[TO BE DONE]
Edit the listing from the line with "Open the block inserter" up to and including the last line of the listing, replacing "subtitle" with "heading" and changing nothing else. Omit the pictures from your answer.

[ENTRIES SUPPLIED]
============================================================
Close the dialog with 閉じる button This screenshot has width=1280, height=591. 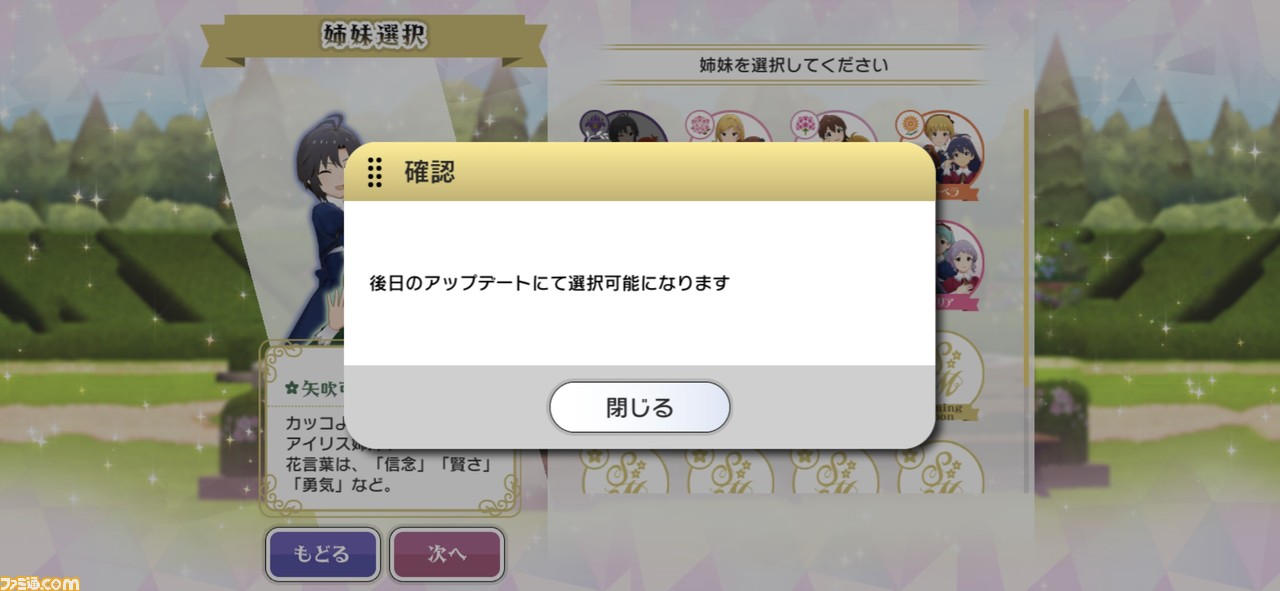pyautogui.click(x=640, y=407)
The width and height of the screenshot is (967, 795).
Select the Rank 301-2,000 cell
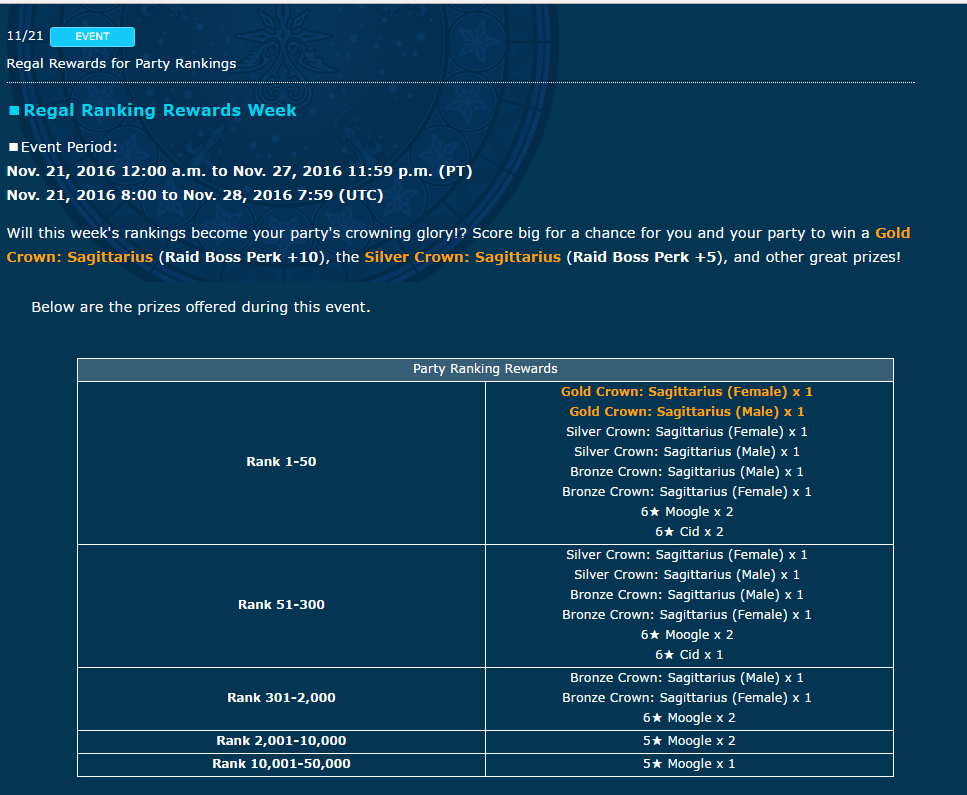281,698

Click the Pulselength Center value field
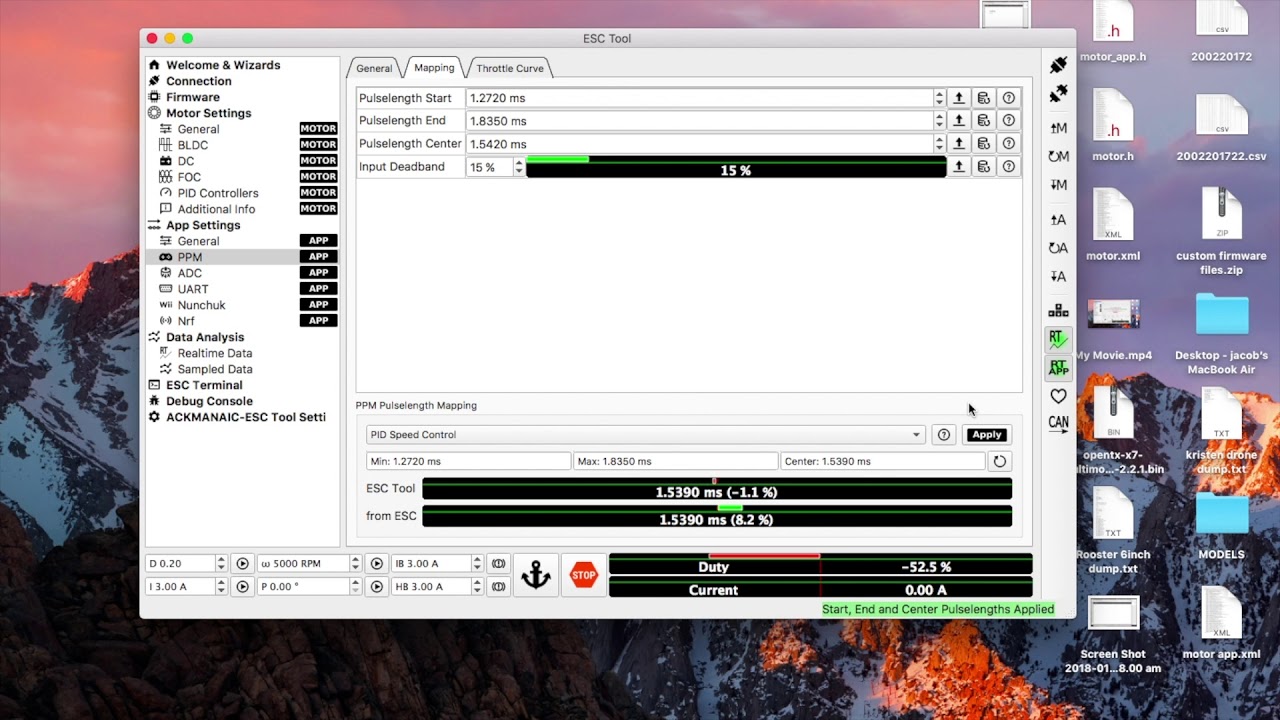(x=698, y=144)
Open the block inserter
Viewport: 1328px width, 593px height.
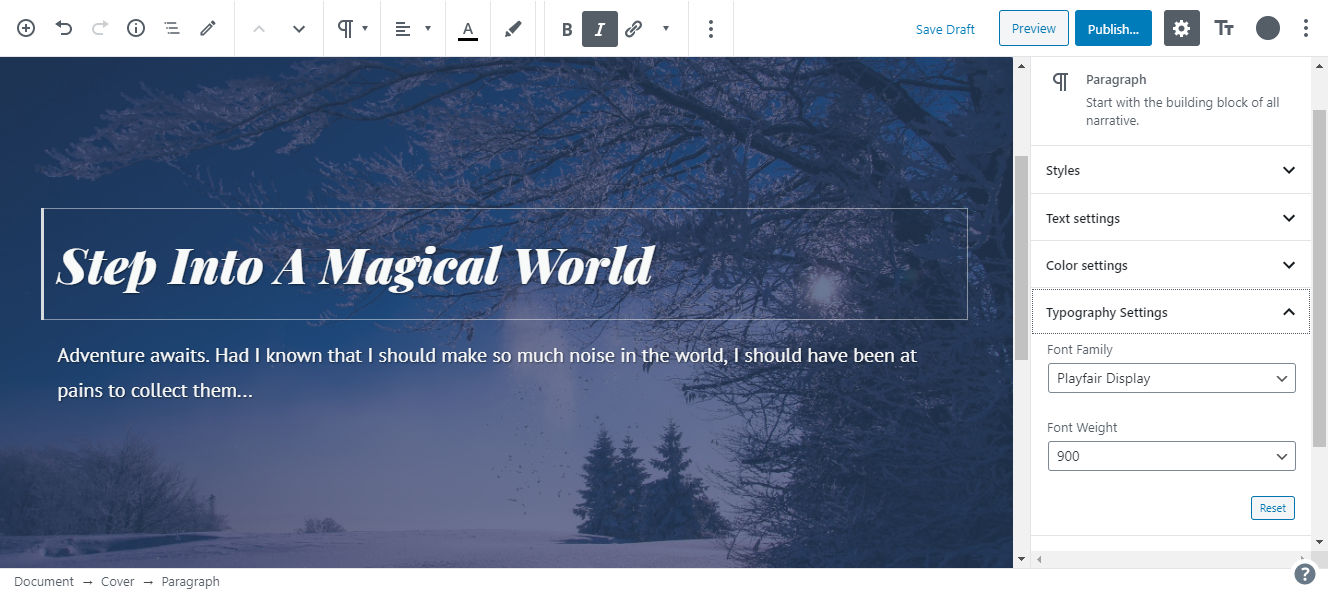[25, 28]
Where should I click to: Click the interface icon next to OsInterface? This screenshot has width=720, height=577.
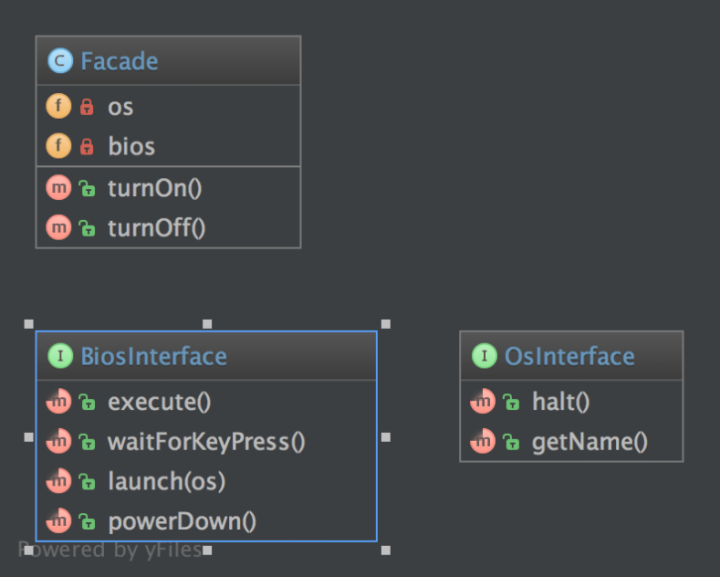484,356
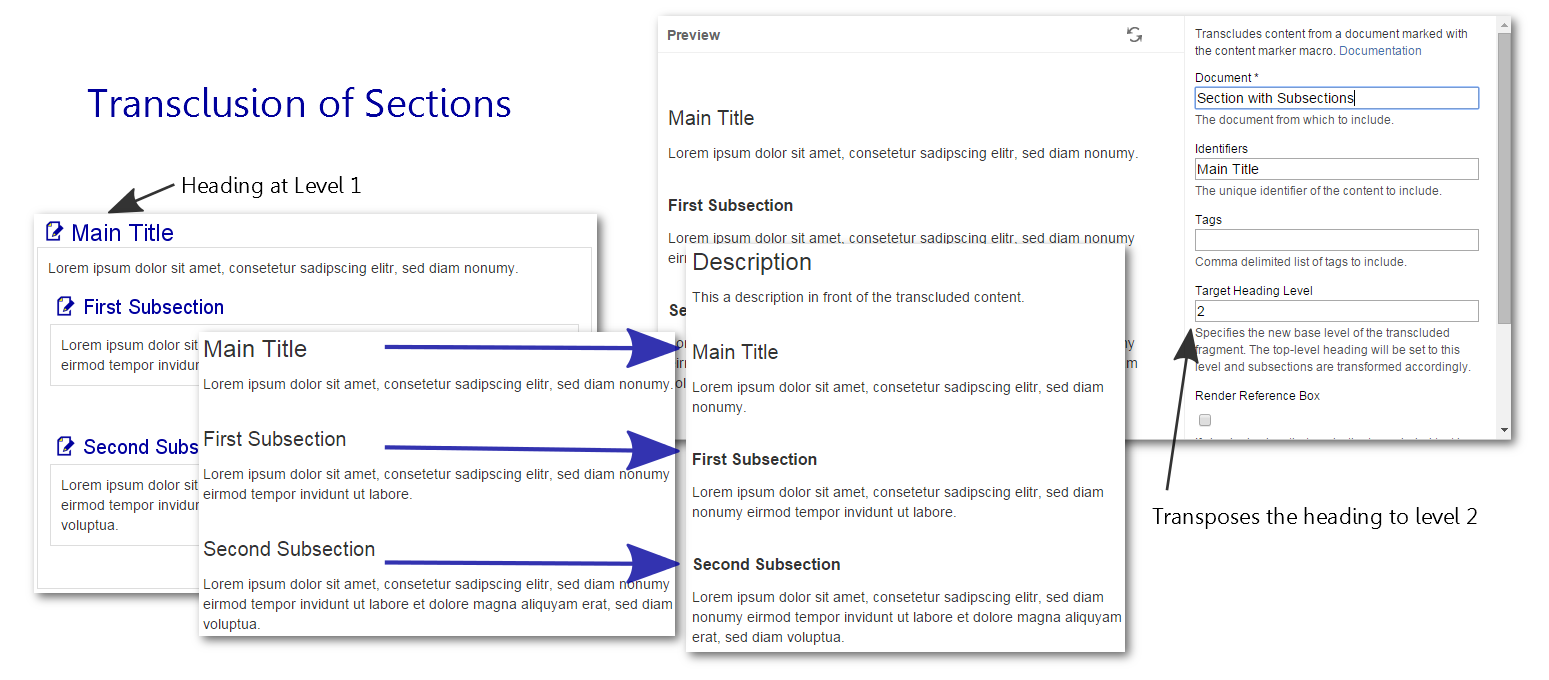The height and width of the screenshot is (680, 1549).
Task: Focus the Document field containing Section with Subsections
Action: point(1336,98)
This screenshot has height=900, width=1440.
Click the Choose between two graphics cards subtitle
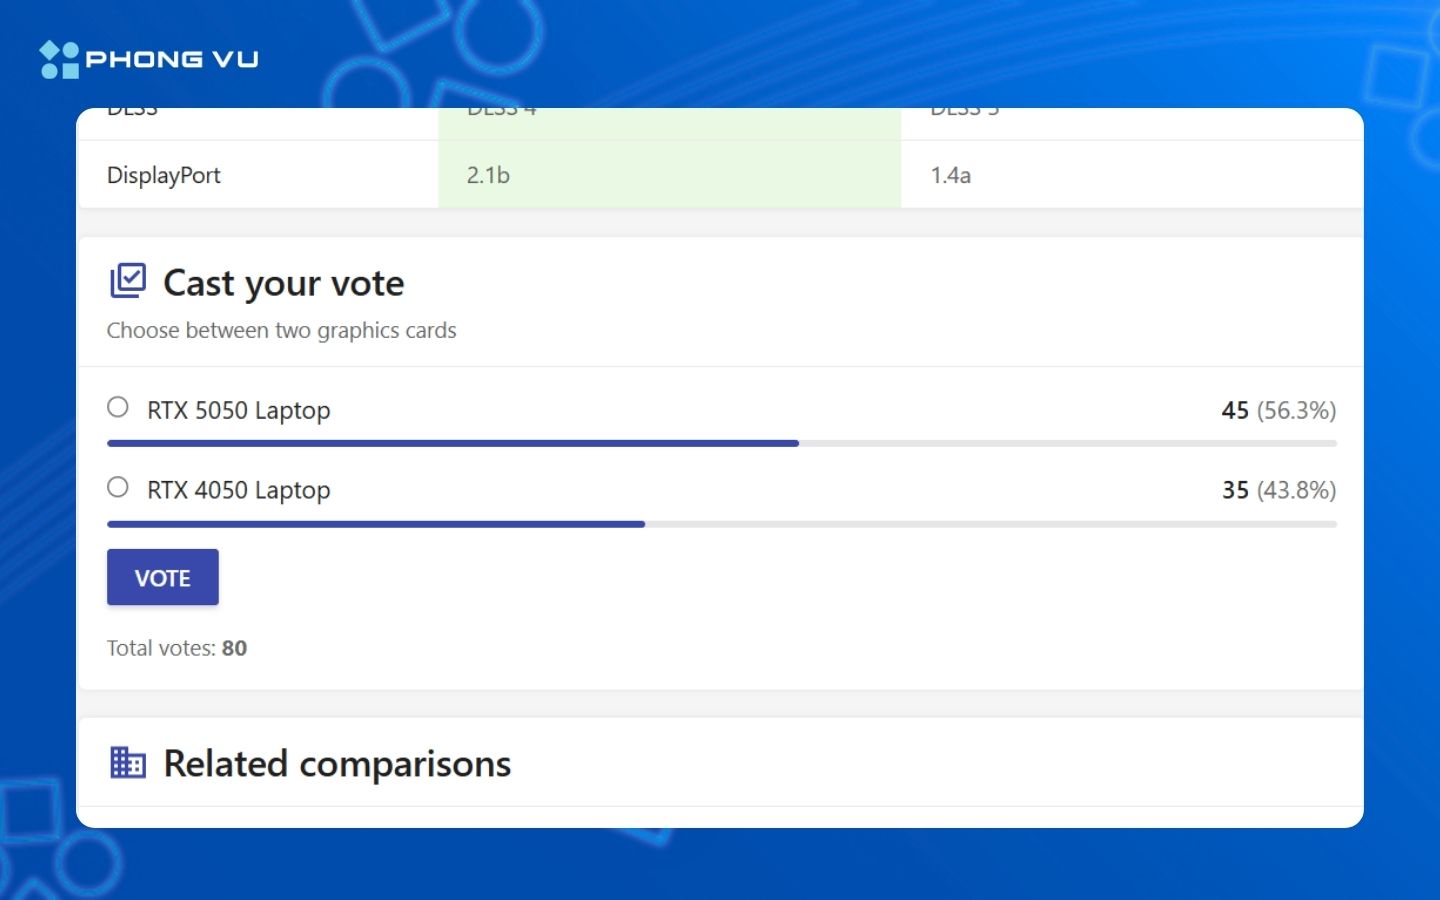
============================================================
[FINISHED TASK]
Open the block inserter
Viewport: 1328px width, 593px height.
[25, 28]
Where should I click to: Click the interface icon next to OsInterface? This screenshot has width=720, height=577.
484,356
The height and width of the screenshot is (680, 1549).
Task: Focus the Document field containing Section with Subsections
Action: point(1336,98)
This screenshot has height=900, width=1440.
Click the Choose between two graphics cards heading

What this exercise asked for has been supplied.